On the other hand, there is illicit use of opioid drugs in New Zealand, and opioid deaths are seen. Opioid drug misuse appears to be increasing worldwide, and therefore New Zealand is at risk for an opioid drug death epidemic, whether on the American scale or not. A particular challenge in regard to this is data: how will we know, and how soon will we know, if such an epidemic is developing? Will we miss an opportunity to take early action?
In New Zealand, drug overdose deaths fall under the jurisdiction of the coroner, who ultimately reports cause of death to Births Deaths and Marriages, a process that takes several years from time of death to published statistics. Thus, there are not yet publicly available statistics on opioid overdose deaths for 2014, 2015 or 2016, the same period in which the illicit fentanyl component of the American drug epidemic made its appearance. Individual coroners and pathologists and their consulting toxicology laboratory (ESR) may become aware of an emerging problem, but there is no formal mechanism other than the coronial inquest channel to report their suspicions. In the US, local Medical Examiners and Coroners (ME/C) may provide data to various authorities, and have begun to coordinate with groups responsible for aspects of this public health threat, and at least one model online reporting system has been proposed.21 Coordination with the state prescription drug monitoring programme has proven useful in Virginia,22 and in Maryland ME/C data linked to GPS data has been used to coordinate local response to an outbreak of fentanyl-related deaths.23 The creation of a rapid reporting system, including data from coroners and pathologists, emergency departments and St Johns, on suspected drug overdose deaths in New Zealand might serve as an “early warning” system in order to coordinate a response plan to a developing opioid death epidemic.

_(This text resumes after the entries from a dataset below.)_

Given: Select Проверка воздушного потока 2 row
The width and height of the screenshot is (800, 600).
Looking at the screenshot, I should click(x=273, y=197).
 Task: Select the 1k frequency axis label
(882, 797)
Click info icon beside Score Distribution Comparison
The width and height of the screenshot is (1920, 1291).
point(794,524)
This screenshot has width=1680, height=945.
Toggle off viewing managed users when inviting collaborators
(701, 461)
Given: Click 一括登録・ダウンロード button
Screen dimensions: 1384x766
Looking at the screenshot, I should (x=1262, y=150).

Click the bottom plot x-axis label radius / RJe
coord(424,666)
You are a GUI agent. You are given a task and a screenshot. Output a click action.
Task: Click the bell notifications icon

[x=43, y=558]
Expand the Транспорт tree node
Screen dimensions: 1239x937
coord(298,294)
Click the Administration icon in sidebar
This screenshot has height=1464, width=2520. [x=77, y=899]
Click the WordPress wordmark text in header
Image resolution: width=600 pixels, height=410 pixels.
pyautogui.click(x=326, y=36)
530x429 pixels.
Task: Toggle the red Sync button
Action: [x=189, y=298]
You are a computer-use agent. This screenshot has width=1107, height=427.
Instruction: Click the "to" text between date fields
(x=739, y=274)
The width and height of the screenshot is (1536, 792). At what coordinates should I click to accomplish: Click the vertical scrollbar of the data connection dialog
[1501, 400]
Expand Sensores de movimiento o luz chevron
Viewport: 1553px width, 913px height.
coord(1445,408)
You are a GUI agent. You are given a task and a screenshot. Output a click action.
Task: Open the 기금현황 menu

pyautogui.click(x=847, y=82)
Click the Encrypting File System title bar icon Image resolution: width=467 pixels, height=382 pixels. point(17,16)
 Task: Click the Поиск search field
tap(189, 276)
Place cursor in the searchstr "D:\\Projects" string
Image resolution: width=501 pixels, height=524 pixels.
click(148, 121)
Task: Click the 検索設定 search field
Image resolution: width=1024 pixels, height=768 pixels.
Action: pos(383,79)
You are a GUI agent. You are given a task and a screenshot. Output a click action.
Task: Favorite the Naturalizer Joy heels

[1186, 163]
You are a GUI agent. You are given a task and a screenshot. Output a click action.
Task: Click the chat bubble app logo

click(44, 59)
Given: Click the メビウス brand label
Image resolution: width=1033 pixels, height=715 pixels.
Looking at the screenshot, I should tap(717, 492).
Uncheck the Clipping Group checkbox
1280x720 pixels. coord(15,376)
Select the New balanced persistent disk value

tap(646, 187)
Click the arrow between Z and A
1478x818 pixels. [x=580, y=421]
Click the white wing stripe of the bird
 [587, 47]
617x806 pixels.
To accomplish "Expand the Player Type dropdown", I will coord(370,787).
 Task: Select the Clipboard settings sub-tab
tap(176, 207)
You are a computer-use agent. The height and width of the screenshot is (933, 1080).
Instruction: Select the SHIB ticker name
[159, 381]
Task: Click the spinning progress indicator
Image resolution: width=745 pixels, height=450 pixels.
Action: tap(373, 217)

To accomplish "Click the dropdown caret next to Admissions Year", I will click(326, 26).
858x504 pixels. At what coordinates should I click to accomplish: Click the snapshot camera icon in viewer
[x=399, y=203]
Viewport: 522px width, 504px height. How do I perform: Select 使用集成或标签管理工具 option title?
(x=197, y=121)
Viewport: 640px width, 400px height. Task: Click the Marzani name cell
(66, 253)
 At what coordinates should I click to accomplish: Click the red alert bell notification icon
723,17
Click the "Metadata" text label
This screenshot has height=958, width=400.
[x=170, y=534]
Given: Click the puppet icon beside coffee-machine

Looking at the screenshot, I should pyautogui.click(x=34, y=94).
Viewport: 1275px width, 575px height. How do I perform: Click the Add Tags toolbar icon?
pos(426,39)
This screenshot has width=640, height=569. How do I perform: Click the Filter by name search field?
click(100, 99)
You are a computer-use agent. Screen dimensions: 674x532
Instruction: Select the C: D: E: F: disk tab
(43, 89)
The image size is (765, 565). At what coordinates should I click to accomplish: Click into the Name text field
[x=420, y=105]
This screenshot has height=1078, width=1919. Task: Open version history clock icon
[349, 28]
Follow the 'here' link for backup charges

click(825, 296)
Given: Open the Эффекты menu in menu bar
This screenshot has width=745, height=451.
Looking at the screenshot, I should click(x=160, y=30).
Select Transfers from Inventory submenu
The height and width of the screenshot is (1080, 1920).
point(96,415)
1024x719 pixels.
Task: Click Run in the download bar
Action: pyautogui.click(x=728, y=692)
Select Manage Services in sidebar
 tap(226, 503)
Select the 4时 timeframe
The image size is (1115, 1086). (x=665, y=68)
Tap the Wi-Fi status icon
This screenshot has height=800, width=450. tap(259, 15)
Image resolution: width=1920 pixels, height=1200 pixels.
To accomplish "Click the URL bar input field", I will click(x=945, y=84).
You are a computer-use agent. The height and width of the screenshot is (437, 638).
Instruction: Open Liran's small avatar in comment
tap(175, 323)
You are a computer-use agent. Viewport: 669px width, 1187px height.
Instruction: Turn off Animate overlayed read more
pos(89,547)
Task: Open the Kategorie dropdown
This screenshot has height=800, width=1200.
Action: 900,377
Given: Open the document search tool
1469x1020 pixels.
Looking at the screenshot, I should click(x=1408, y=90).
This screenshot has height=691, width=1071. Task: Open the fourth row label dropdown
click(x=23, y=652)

In summary, the current epidemic of opioid deaths in the US may be a warning to New Zealand. Although we are not currently experiencing the same rate of opioid deaths as in the US, there are deaths due to opioid drugs. Some of the factors in the American epidemic, such as physician prescribing patterns and the clinical management of pain, are relevant, while others, such as the flood of illicit fentanyl, are not currently in play. Already action has been taken regarding opioid prescription patterns and pain management. On the other hand, our death reporting system may be inadequate to warn us in a timely fashion of a sudden rise in opioid deaths, or of the introduction of new deadly illicit opioids into our illicit drug use scene. It would behove the New Zealand medical profession to take a leadership role in surveillance of this potentially significant public health problem.